• _Work to complete_
In full and without changes, output the data.
Top of Dataset records
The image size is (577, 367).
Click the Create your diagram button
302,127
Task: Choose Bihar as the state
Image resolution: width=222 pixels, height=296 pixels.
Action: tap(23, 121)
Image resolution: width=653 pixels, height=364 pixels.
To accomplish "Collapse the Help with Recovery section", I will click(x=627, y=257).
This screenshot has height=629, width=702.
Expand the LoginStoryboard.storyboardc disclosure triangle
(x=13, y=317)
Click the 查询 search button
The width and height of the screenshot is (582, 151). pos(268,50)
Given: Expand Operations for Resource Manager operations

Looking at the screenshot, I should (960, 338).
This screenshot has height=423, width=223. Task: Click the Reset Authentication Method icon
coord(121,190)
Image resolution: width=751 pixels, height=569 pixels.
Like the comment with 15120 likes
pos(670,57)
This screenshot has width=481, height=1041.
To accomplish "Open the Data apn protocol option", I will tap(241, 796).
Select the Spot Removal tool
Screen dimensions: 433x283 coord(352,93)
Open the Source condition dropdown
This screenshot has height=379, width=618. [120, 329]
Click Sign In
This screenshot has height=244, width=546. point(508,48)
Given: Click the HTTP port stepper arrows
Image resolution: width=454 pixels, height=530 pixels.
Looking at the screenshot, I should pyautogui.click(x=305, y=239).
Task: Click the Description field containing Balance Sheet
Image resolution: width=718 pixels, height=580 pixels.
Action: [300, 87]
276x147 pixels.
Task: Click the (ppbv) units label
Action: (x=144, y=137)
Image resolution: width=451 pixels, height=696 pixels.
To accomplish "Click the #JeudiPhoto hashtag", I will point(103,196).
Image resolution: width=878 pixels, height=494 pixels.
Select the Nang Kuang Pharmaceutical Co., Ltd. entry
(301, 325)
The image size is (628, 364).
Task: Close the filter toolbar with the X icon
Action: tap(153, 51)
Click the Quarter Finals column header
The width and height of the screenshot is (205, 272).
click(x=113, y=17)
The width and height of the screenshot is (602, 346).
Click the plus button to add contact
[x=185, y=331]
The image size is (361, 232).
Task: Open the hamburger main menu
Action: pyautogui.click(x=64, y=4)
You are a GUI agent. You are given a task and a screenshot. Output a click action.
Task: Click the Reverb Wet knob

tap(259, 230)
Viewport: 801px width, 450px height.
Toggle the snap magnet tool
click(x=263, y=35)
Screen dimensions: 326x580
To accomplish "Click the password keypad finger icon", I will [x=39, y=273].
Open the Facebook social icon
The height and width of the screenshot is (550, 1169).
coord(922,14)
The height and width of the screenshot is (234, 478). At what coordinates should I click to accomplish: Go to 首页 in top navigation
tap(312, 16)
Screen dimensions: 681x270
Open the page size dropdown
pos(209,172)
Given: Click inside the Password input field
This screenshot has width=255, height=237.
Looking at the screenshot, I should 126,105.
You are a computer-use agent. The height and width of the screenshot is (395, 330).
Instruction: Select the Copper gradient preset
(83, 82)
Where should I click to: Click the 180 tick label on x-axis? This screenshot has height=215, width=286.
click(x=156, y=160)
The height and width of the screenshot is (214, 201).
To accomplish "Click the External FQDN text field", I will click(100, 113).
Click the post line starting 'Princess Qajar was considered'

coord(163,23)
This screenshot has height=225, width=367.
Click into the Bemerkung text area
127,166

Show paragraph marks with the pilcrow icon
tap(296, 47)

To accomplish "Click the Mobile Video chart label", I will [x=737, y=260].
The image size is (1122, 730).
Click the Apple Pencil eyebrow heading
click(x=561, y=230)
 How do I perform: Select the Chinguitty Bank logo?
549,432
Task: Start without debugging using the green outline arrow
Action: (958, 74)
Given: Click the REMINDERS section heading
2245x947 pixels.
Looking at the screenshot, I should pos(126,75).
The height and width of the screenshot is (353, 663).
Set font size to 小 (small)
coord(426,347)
Bottom of Dataset records
• _Answer area_
The image size is (577, 367).
Click the Create your diagram button
302,127
Task: Choose Bihar as the state
Image resolution: width=222 pixels, height=296 pixels.
Action: tap(23, 121)
Image resolution: width=653 pixels, height=364 pixels.
To accomplish "Collapse the Help with Recovery section", I will click(x=627, y=257).
This screenshot has height=629, width=702.
Expand the LoginStoryboard.storyboardc disclosure triangle
(x=13, y=317)
Click the 查询 search button
The width and height of the screenshot is (582, 151). pos(268,50)
Given: Expand Operations for Resource Manager operations

Looking at the screenshot, I should (960, 338).
This screenshot has height=423, width=223. Task: Click the Reset Authentication Method icon
coord(121,190)
Image resolution: width=751 pixels, height=569 pixels.
Like the comment with 15120 likes
pos(670,57)
This screenshot has width=481, height=1041.
To accomplish "Open the Data apn protocol option", I will tap(241, 796).
Select the Spot Removal tool
Screen dimensions: 433x283 coord(352,93)
Open the Source condition dropdown
This screenshot has height=379, width=618. [120, 329]
Click Sign In
This screenshot has height=244, width=546. point(508,48)
Given: Click the HTTP port stepper arrows
Image resolution: width=454 pixels, height=530 pixels.
Looking at the screenshot, I should pyautogui.click(x=305, y=239).
Task: Click the Description field containing Balance Sheet
Image resolution: width=718 pixels, height=580 pixels.
Action: [300, 87]
276x147 pixels.
Task: Click the (ppbv) units label
Action: (x=144, y=137)
Image resolution: width=451 pixels, height=696 pixels.
To accomplish "Click the #JeudiPhoto hashtag", I will point(103,196).
Image resolution: width=878 pixels, height=494 pixels.
Select the Nang Kuang Pharmaceutical Co., Ltd. entry
(301, 325)
The image size is (628, 364).
Task: Close the filter toolbar with the X icon
Action: tap(153, 51)
Click the Quarter Finals column header
The width and height of the screenshot is (205, 272).
click(x=113, y=17)
The width and height of the screenshot is (602, 346).
Click the plus button to add contact
[x=185, y=331]
The image size is (361, 232).
Task: Open the hamburger main menu
Action: pyautogui.click(x=64, y=4)
You are a GUI agent. You are given a task and a screenshot. Output a click action.
Task: Click the Reverb Wet knob

tap(259, 230)
Viewport: 801px width, 450px height.
Toggle the snap magnet tool
click(x=263, y=35)
Screen dimensions: 326x580
To accomplish "Click the password keypad finger icon", I will [x=39, y=273].
Open the Facebook social icon
The height and width of the screenshot is (550, 1169).
coord(922,14)
The height and width of the screenshot is (234, 478). At what coordinates should I click to accomplish: Go to 首页 in top navigation
tap(312, 16)
Screen dimensions: 681x270
Open the page size dropdown
pos(209,172)
Given: Click inside the Password input field
This screenshot has width=255, height=237.
Looking at the screenshot, I should 126,105.
You are a computer-use agent. The height and width of the screenshot is (395, 330).
Instruction: Select the Copper gradient preset
(83, 82)
Where should I click to: Click the 180 tick label on x-axis? This screenshot has height=215, width=286.
click(x=156, y=160)
The height and width of the screenshot is (214, 201).
To accomplish "Click the External FQDN text field", I will click(100, 113).
Click the post line starting 'Princess Qajar was considered'

coord(163,23)
This screenshot has height=225, width=367.
Click into the Bemerkung text area
127,166

Show paragraph marks with the pilcrow icon
tap(296, 47)

To accomplish "Click the Mobile Video chart label", I will [x=737, y=260].
The image size is (1122, 730).
Click the Apple Pencil eyebrow heading
click(x=561, y=230)
 How do I perform: Select the Chinguitty Bank logo?
549,432
Task: Start without debugging using the green outline arrow
Action: (958, 74)
Given: Click the REMINDERS section heading
2245x947 pixels.
Looking at the screenshot, I should pos(126,75).
The height and width of the screenshot is (353, 663).
Set font size to 小 (small)
coord(426,347)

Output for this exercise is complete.